ICE and CBP Are Secretly Tracking Us Using Stingrays

The public has a right to know if and how often ICE and CBP are using Stingrays.

By Alexia Ramirez and Bobby Hodgson

Immigration and Customs Enforcement (ICE) and Customs and Border Protection (CBP) are using incredibly invasive surveillance technology as part of their continued efforts to target and tear apart communities across the country. They’re doing so in near-total secrecy and without any public accountability.

The ACLU has been asking ICE and CBP for basic information about this program for years, and now we’re asking a federal court to intervene.

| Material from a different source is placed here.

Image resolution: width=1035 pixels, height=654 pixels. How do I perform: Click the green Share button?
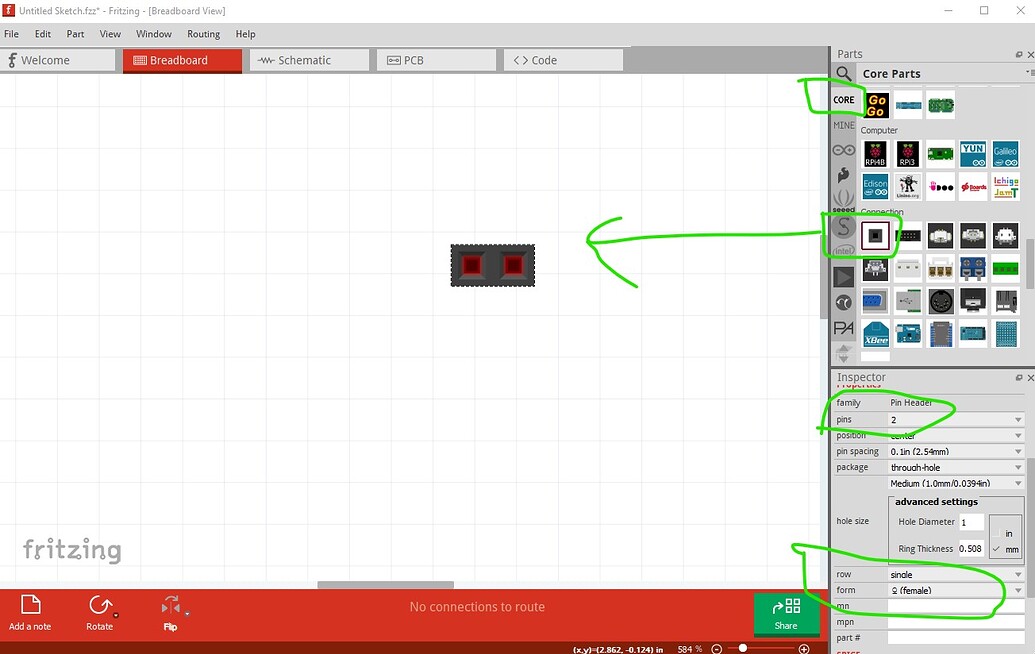point(786,614)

In October 2019, Univision reported that an ICE deportation officer used a Stingray — a surveillance device that secretly mimics a cell-phone tower — to track down an immigrant suspected of “unlawful reentry” into the country. Little is publicly known about the use of Stingrays in ICE and CBP immigration enforcement operations, but we know they’ve used the technology repeatedly.

Stingrays, also known as cell-site simulators, track and locate cell phones — and the people using them. Pinging away as they are carted around in unmarked vehicles by law enforcement agencies, these devices ensnare not only a suspect’s cell phone, but innocent bystanders’ phones as well.

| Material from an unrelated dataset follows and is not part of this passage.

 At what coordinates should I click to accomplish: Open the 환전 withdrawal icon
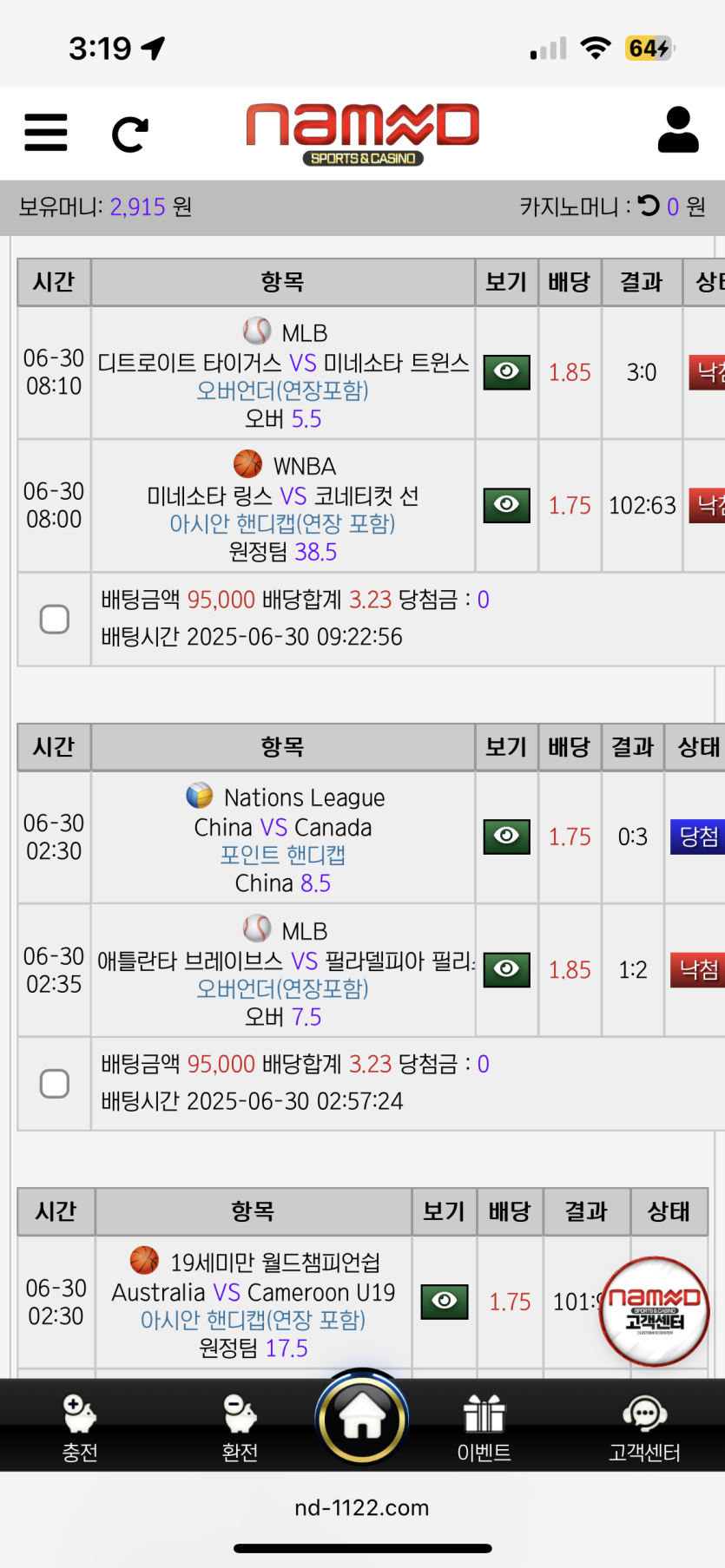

The use of powerful, surreptitious surveillance equipment is concerning in any context, and all the more so when done by ICE and CBP — agencies with a long history of abusive surveillance practices that include unlawfully tracking journalists and advocates and subjecting people to invasive searches of their electronic devices at the border. And when those agencies use these tracking technologies in secret, stonewalling our requests for information, we should all be concerned.

That’s why today the ACLU and the New York Civil Liberties Union have filed a lawsuit asking a federal court to order CBP and ICE to produce a range of records about their use, purchase, and oversight of Stingrays.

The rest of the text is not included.